◆ EXERCISE DETAILS
Every record below should be printed exactly as given.

◆ LISTED ENTRIES
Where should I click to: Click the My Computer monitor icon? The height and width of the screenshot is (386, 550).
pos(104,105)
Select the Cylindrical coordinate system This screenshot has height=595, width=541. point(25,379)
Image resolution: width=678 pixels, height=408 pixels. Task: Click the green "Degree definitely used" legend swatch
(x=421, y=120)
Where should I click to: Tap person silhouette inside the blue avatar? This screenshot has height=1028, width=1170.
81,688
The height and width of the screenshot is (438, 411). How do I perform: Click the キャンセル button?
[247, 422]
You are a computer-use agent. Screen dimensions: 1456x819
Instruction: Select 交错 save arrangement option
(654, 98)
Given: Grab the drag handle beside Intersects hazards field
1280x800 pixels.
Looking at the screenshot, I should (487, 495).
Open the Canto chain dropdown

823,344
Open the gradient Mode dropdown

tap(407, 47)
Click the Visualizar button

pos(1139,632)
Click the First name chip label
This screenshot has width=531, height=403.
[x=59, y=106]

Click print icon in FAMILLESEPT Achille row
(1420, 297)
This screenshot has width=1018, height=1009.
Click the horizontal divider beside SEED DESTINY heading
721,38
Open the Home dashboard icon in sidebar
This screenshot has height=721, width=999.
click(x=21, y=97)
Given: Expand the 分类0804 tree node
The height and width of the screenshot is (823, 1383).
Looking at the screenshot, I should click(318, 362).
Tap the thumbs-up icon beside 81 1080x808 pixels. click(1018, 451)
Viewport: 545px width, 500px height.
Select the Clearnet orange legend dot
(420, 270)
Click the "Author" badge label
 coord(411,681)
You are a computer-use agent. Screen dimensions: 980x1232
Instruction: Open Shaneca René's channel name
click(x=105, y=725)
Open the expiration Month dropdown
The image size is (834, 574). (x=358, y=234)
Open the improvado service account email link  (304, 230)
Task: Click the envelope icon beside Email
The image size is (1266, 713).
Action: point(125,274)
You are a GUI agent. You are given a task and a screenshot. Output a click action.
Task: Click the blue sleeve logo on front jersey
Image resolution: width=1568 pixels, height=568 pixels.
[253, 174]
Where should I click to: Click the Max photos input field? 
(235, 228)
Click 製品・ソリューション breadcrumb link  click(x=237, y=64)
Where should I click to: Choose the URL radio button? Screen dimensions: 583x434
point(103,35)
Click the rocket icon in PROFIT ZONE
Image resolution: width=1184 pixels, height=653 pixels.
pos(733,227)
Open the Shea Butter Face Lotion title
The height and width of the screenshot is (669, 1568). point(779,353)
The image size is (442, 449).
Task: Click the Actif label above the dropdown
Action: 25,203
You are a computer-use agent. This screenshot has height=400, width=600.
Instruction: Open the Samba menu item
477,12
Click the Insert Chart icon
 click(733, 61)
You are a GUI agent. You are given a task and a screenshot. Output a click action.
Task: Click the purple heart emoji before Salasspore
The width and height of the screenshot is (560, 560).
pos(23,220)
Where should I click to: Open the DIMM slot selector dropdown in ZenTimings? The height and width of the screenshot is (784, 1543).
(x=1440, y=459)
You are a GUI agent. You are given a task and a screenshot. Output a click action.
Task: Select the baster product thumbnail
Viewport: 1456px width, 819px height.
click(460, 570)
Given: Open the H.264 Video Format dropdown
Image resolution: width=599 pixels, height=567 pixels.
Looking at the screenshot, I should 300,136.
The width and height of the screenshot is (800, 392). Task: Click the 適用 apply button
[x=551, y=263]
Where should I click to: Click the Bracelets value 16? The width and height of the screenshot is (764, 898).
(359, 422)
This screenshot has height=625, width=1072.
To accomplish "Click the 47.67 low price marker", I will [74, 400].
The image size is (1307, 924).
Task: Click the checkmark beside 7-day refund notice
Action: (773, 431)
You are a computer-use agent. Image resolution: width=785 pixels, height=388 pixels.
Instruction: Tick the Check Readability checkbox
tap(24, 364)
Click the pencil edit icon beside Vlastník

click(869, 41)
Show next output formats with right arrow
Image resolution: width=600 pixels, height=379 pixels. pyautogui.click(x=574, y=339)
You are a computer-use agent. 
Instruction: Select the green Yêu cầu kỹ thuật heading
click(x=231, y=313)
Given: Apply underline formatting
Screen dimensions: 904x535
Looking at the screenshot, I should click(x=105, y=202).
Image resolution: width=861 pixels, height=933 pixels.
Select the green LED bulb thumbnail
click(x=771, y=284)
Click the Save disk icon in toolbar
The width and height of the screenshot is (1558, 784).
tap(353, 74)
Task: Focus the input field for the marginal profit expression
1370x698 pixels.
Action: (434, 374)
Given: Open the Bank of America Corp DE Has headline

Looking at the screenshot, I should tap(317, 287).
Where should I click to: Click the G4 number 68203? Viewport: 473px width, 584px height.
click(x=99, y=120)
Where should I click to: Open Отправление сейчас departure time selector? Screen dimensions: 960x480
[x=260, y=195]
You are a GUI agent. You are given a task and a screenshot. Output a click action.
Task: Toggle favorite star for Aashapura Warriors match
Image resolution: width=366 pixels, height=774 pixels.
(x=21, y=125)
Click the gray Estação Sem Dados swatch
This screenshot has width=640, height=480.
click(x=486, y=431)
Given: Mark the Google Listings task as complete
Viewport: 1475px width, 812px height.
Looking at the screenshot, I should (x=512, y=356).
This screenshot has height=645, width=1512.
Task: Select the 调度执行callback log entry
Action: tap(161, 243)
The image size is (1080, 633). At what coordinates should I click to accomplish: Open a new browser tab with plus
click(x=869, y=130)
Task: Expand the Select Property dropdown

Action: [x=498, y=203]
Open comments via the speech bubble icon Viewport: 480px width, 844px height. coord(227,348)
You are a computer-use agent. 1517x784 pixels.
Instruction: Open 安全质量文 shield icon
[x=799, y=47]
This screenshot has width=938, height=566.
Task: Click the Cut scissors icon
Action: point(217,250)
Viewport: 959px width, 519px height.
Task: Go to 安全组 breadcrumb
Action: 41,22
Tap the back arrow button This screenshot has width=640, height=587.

◆ EXERCISE OUTPUT
Where should I click to: Click the My Computer monitor icon? The height and width of the screenshot is (386, 550).
pos(104,105)
Select the Cylindrical coordinate system This screenshot has height=595, width=541. point(25,379)
Image resolution: width=678 pixels, height=408 pixels. Task: Click the green "Degree definitely used" legend swatch
(x=421, y=120)
Where should I click to: Tap person silhouette inside the blue avatar? This screenshot has height=1028, width=1170.
81,688
The height and width of the screenshot is (438, 411). How do I perform: Click the キャンセル button?
[247, 422]
You are a computer-use agent. Screen dimensions: 1456x819
Instruction: Select 交错 save arrangement option
(654, 98)
Given: Grab the drag handle beside Intersects hazards field
1280x800 pixels.
Looking at the screenshot, I should (487, 495).
Open the Canto chain dropdown

823,344
Open the gradient Mode dropdown

tap(407, 47)
Click the Visualizar button

pos(1139,632)
Click the First name chip label
This screenshot has width=531, height=403.
[x=59, y=106]

Click print icon in FAMILLESEPT Achille row
(1420, 297)
This screenshot has width=1018, height=1009.
Click the horizontal divider beside SEED DESTINY heading
721,38
Open the Home dashboard icon in sidebar
This screenshot has height=721, width=999.
click(x=21, y=97)
Given: Expand the 分类0804 tree node
The height and width of the screenshot is (823, 1383).
Looking at the screenshot, I should click(318, 362).
Tap the thumbs-up icon beside 81 1080x808 pixels. click(1018, 451)
Viewport: 545px width, 500px height.
Select the Clearnet orange legend dot
(420, 270)
Click the "Author" badge label
 coord(411,681)
You are a computer-use agent. Screen dimensions: 980x1232
Instruction: Open Shaneca René's channel name
click(x=105, y=725)
Open the expiration Month dropdown
The image size is (834, 574). (x=358, y=234)
Open the improvado service account email link  (304, 230)
Task: Click the envelope icon beside Email
The image size is (1266, 713).
Action: point(125,274)
You are a GUI agent. You are given a task and a screenshot. Output a click action.
Task: Click the blue sleeve logo on front jersey
Image resolution: width=1568 pixels, height=568 pixels.
[253, 174]
Where should I click to: Click the Max photos input field? 
(235, 228)
Click 製品・ソリューション breadcrumb link  click(x=237, y=64)
Where should I click to: Choose the URL radio button? Screen dimensions: 583x434
point(103,35)
Click the rocket icon in PROFIT ZONE
Image resolution: width=1184 pixels, height=653 pixels.
pos(733,227)
Open the Shea Butter Face Lotion title
The height and width of the screenshot is (669, 1568). point(779,353)
The image size is (442, 449).
Task: Click the Actif label above the dropdown
Action: 25,203
You are a computer-use agent. This screenshot has height=400, width=600.
Instruction: Open the Samba menu item
477,12
Click the Insert Chart icon
 click(733, 61)
You are a GUI agent. You are given a task and a screenshot. Output a click action.
Task: Click the purple heart emoji before Salasspore
The width and height of the screenshot is (560, 560).
pos(23,220)
Where should I click to: Open the DIMM slot selector dropdown in ZenTimings? The height and width of the screenshot is (784, 1543).
(x=1440, y=459)
You are a GUI agent. You are given a task and a screenshot. Output a click action.
Task: Select the baster product thumbnail
Viewport: 1456px width, 819px height.
click(460, 570)
Given: Open the H.264 Video Format dropdown
Image resolution: width=599 pixels, height=567 pixels.
Looking at the screenshot, I should 300,136.
The width and height of the screenshot is (800, 392). Task: Click the 適用 apply button
[x=551, y=263]
Where should I click to: Click the Bracelets value 16? The width and height of the screenshot is (764, 898).
(359, 422)
This screenshot has height=625, width=1072.
To accomplish "Click the 47.67 low price marker", I will [74, 400].
The image size is (1307, 924).
Task: Click the checkmark beside 7-day refund notice
Action: (773, 431)
You are a computer-use agent. Image resolution: width=785 pixels, height=388 pixels.
Instruction: Tick the Check Readability checkbox
tap(24, 364)
Click the pencil edit icon beside Vlastník

click(869, 41)
Show next output formats with right arrow
Image resolution: width=600 pixels, height=379 pixels. pyautogui.click(x=574, y=339)
You are a computer-use agent. 
Instruction: Select the green Yêu cầu kỹ thuật heading
click(x=231, y=313)
Given: Apply underline formatting
Screen dimensions: 904x535
Looking at the screenshot, I should click(x=105, y=202).
Image resolution: width=861 pixels, height=933 pixels.
Select the green LED bulb thumbnail
click(x=771, y=284)
Click the Save disk icon in toolbar
The width and height of the screenshot is (1558, 784).
tap(353, 74)
Task: Focus the input field for the marginal profit expression
1370x698 pixels.
Action: (434, 374)
Given: Open the Bank of America Corp DE Has headline

Looking at the screenshot, I should tap(317, 287).
Where should I click to: Click the G4 number 68203? Viewport: 473px width, 584px height.
click(x=99, y=120)
Where should I click to: Open Отправление сейчас departure time selector? Screen dimensions: 960x480
[x=260, y=195]
You are a GUI agent. You are given a task and a screenshot. Output a click action.
Task: Toggle favorite star for Aashapura Warriors match
Image resolution: width=366 pixels, height=774 pixels.
(x=21, y=125)
Click the gray Estação Sem Dados swatch
This screenshot has width=640, height=480.
click(x=486, y=431)
Given: Mark the Google Listings task as complete
Viewport: 1475px width, 812px height.
Looking at the screenshot, I should (x=512, y=356).
This screenshot has height=645, width=1512.
Task: Select the 调度执行callback log entry
Action: tap(161, 243)
The image size is (1080, 633). At what coordinates should I click to accomplish: Open a new browser tab with plus
click(x=869, y=130)
Task: Expand the Select Property dropdown

Action: [x=498, y=203]
Open comments via the speech bubble icon Viewport: 480px width, 844px height. coord(227,348)
You are a computer-use agent. 1517x784 pixels.
Instruction: Open 安全质量文 shield icon
[x=799, y=47]
This screenshot has width=938, height=566.
Task: Click the Cut scissors icon
Action: point(217,250)
Viewport: 959px width, 519px height.
Task: Go to 安全组 breadcrumb
Action: 41,22
Tap the back arrow button This screenshot has width=640, height=587.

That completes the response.